> PROVIDED ENTRIES
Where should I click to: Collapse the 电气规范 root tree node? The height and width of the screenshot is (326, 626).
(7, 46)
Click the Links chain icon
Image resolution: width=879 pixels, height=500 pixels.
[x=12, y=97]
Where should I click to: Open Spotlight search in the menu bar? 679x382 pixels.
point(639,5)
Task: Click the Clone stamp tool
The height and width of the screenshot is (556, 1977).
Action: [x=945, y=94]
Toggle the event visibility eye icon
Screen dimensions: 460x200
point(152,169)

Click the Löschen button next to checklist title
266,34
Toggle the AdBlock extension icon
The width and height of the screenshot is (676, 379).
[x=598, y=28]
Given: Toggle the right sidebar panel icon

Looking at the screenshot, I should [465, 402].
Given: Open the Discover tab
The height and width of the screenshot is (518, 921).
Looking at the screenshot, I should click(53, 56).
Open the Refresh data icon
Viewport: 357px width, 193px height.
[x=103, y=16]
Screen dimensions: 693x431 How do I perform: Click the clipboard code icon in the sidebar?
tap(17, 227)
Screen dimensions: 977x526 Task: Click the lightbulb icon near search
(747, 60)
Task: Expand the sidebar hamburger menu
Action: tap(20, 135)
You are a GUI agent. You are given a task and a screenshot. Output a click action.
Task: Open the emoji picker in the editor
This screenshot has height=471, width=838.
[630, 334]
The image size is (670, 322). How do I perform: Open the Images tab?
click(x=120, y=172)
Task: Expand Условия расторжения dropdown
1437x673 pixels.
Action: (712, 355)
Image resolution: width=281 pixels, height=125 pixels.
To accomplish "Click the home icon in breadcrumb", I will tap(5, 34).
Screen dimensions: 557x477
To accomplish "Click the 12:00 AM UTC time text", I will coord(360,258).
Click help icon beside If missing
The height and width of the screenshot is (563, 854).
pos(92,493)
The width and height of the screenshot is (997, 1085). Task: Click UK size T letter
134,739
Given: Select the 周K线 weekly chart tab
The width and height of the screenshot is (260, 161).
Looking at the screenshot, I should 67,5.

> AIM
Please output all the rows above again, unchanged and in the same order.

> EXERCISE SOLUTION
Where should I click to: Collapse the 电气规范 root tree node? The height and width of the screenshot is (326, 626).
(7, 46)
Click the Links chain icon
Image resolution: width=879 pixels, height=500 pixels.
[x=12, y=97]
Where should I click to: Open Spotlight search in the menu bar? 679x382 pixels.
point(639,5)
Task: Click the Clone stamp tool
The height and width of the screenshot is (556, 1977).
Action: [x=945, y=94]
Toggle the event visibility eye icon
Screen dimensions: 460x200
point(152,169)

Click the Löschen button next to checklist title
266,34
Toggle the AdBlock extension icon
The width and height of the screenshot is (676, 379).
[x=598, y=28]
Given: Toggle the right sidebar panel icon

Looking at the screenshot, I should [465, 402].
Given: Open the Discover tab
The height and width of the screenshot is (518, 921).
Looking at the screenshot, I should click(53, 56).
Open the Refresh data icon
Viewport: 357px width, 193px height.
[x=103, y=16]
Screen dimensions: 693x431 How do I perform: Click the clipboard code icon in the sidebar?
tap(17, 227)
Screen dimensions: 977x526 Task: Click the lightbulb icon near search
(747, 60)
Task: Expand the sidebar hamburger menu
Action: tap(20, 135)
You are a GUI agent. You are given a task and a screenshot. Output a click action.
Task: Open the emoji picker in the editor
This screenshot has height=471, width=838.
[630, 334]
The image size is (670, 322). How do I perform: Open the Images tab?
click(x=120, y=172)
Task: Expand Условия расторжения dropdown
1437x673 pixels.
Action: (712, 355)
Image resolution: width=281 pixels, height=125 pixels.
To accomplish "Click the home icon in breadcrumb", I will tap(5, 34).
Screen dimensions: 557x477
To accomplish "Click the 12:00 AM UTC time text", I will coord(360,258).
Click help icon beside If missing
The height and width of the screenshot is (563, 854).
pos(92,493)
The width and height of the screenshot is (997, 1085). Task: Click UK size T letter
134,739
Given: Select the 周K线 weekly chart tab
The width and height of the screenshot is (260, 161).
Looking at the screenshot, I should 67,5.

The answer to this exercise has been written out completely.